Your objective: Every single entry that follows must be copied exactly.

Information shown:
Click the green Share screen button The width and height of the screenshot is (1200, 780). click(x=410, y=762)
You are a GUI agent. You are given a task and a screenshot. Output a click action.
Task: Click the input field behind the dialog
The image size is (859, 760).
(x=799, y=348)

Answer to this problem:
Click the green Share screen button The width and height of the screenshot is (1200, 780). click(x=410, y=762)
You are a GUI agent. You are given a task and a screenshot. Output a click action.
Task: Click the input field behind the dialog
The image size is (859, 760).
(x=799, y=348)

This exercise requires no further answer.